▶ **What the task asks**: The records are to be reproduced verbatim.

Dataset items
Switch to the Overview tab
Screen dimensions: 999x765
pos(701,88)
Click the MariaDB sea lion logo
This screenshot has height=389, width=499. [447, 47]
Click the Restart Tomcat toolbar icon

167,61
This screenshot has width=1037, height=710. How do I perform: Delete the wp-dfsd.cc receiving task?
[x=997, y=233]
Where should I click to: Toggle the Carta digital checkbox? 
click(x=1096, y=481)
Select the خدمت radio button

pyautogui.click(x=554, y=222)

▶ **Answer to the exercise**:
Switch to the Overview tab
Screen dimensions: 999x765
pos(701,88)
Click the MariaDB sea lion logo
This screenshot has height=389, width=499. [447, 47]
Click the Restart Tomcat toolbar icon

167,61
This screenshot has width=1037, height=710. How do I perform: Delete the wp-dfsd.cc receiving task?
[x=997, y=233]
Where should I click to: Toggle the Carta digital checkbox? 
click(x=1096, y=481)
Select the خدمت radio button

pyautogui.click(x=554, y=222)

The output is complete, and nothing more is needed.